● ASSIGNMENT
From the entries below, count the lines with "will". Write only the count.

(RECORD EXTRACTS Opens)

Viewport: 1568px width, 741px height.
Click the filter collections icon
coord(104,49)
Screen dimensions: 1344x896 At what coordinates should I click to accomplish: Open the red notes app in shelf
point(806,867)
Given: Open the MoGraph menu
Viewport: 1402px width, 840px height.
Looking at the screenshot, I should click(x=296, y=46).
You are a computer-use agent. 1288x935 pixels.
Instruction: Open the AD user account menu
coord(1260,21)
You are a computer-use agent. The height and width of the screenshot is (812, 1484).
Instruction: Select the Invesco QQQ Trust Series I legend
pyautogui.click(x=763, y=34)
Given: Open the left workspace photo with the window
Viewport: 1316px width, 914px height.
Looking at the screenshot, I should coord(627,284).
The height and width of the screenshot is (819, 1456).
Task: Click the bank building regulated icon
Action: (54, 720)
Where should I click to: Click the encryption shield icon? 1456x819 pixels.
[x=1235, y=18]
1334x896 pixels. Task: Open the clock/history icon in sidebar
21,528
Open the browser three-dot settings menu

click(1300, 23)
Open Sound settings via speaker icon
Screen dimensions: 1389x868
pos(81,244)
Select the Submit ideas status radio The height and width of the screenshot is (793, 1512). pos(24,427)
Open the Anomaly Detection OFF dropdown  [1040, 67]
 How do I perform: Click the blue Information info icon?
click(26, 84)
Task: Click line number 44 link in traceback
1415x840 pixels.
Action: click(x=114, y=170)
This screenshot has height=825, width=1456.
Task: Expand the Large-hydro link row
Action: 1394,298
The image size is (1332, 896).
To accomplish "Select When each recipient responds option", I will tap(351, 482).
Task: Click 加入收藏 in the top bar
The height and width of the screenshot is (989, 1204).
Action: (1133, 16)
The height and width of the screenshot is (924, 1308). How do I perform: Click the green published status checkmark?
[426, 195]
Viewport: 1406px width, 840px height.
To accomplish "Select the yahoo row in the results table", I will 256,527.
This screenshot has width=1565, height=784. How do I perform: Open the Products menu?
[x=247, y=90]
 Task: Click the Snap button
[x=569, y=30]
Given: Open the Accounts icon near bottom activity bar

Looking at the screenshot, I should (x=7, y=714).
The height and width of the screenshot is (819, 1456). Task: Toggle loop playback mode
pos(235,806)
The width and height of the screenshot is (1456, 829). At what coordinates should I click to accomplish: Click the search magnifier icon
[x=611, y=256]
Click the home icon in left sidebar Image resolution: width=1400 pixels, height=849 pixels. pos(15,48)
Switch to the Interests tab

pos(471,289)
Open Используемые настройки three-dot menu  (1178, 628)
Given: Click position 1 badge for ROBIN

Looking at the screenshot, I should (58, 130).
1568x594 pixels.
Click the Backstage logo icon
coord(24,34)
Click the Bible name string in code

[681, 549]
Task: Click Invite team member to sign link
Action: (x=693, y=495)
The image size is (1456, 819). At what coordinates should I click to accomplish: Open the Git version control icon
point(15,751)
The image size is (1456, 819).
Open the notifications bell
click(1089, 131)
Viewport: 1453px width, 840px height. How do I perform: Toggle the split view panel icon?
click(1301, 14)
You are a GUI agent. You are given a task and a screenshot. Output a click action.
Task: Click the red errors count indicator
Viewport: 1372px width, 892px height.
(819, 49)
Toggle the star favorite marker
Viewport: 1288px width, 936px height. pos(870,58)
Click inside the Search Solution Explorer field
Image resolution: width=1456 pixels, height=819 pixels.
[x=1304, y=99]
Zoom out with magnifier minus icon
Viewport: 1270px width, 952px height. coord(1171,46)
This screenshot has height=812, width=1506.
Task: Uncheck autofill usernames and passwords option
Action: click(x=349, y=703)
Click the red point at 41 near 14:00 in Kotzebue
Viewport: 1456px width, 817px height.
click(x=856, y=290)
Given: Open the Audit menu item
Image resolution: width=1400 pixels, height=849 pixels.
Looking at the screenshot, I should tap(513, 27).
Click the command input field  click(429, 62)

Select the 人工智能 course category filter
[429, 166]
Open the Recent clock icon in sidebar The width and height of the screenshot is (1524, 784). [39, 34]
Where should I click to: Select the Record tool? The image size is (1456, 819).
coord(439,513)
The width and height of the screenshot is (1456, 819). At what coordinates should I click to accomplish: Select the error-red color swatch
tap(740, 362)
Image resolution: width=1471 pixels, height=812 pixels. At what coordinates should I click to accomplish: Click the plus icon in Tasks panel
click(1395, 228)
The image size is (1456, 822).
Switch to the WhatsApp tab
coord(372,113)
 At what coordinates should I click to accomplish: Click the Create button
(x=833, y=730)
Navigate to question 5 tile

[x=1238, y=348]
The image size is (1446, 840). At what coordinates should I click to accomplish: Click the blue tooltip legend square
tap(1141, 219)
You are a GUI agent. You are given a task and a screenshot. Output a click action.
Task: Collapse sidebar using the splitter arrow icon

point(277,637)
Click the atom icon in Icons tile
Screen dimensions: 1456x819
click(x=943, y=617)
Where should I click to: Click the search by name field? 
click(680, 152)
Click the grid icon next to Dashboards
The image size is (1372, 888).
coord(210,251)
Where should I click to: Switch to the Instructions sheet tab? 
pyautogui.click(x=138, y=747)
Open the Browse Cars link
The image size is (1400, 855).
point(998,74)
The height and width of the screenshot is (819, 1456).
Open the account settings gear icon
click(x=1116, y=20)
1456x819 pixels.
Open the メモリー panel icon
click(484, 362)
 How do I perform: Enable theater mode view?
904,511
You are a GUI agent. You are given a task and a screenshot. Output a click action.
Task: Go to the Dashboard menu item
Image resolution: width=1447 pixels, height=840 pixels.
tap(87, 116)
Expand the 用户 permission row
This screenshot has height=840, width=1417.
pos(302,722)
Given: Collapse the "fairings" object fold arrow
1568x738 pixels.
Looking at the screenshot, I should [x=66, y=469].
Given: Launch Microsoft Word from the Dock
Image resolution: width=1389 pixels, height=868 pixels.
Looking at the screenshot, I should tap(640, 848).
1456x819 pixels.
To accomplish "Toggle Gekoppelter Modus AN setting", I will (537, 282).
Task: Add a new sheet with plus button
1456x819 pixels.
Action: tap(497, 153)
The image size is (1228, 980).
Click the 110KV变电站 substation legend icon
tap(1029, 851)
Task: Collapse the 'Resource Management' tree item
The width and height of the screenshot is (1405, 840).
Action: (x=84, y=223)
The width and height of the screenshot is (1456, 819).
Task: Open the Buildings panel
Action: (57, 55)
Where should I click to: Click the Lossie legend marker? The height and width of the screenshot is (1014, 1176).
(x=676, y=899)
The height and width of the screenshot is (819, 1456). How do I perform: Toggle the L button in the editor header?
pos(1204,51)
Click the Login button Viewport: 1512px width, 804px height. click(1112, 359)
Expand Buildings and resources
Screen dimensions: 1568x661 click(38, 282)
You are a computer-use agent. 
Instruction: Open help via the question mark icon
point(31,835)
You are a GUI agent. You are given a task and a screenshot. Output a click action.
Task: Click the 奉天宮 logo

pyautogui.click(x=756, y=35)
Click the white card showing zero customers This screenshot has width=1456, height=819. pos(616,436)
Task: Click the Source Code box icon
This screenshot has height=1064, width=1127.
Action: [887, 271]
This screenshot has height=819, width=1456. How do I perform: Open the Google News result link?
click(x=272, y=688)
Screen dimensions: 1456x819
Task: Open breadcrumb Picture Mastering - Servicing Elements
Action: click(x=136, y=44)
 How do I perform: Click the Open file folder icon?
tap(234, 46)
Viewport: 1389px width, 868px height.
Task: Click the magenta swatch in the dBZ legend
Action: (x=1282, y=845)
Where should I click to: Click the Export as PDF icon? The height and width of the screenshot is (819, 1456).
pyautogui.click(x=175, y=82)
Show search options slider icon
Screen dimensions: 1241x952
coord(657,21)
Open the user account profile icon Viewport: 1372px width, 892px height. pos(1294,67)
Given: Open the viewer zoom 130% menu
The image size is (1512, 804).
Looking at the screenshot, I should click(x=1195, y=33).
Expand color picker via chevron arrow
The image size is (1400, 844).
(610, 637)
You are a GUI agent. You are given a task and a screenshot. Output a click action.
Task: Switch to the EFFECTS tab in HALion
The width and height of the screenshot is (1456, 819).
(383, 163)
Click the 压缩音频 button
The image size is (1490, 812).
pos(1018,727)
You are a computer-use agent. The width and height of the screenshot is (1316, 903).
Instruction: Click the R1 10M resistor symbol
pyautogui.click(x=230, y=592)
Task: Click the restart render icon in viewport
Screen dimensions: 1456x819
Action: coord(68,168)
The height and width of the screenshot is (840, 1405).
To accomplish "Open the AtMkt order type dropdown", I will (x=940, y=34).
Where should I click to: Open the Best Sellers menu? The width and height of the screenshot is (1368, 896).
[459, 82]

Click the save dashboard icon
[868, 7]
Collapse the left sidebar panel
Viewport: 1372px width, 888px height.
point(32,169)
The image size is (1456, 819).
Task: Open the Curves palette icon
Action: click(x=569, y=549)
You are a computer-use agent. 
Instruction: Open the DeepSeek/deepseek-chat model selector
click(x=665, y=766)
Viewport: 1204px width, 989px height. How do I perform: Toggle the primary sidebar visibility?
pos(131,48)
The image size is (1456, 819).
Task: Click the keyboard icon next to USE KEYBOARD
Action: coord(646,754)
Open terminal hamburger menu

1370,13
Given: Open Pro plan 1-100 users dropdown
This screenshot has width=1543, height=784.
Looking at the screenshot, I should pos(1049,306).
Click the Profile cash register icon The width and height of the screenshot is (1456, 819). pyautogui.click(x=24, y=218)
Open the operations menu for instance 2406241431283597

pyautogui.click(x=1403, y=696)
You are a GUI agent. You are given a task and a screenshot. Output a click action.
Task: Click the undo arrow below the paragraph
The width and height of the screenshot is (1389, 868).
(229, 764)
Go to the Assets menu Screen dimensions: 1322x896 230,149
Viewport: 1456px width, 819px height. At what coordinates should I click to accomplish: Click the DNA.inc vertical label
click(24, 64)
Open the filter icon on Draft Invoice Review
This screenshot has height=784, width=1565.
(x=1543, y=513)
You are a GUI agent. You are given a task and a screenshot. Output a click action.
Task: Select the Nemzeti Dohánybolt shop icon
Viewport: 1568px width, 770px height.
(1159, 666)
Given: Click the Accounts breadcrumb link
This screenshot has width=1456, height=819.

(RECORD EXTRACTS Closes)

● RESULT OF THIS EXERCISE
4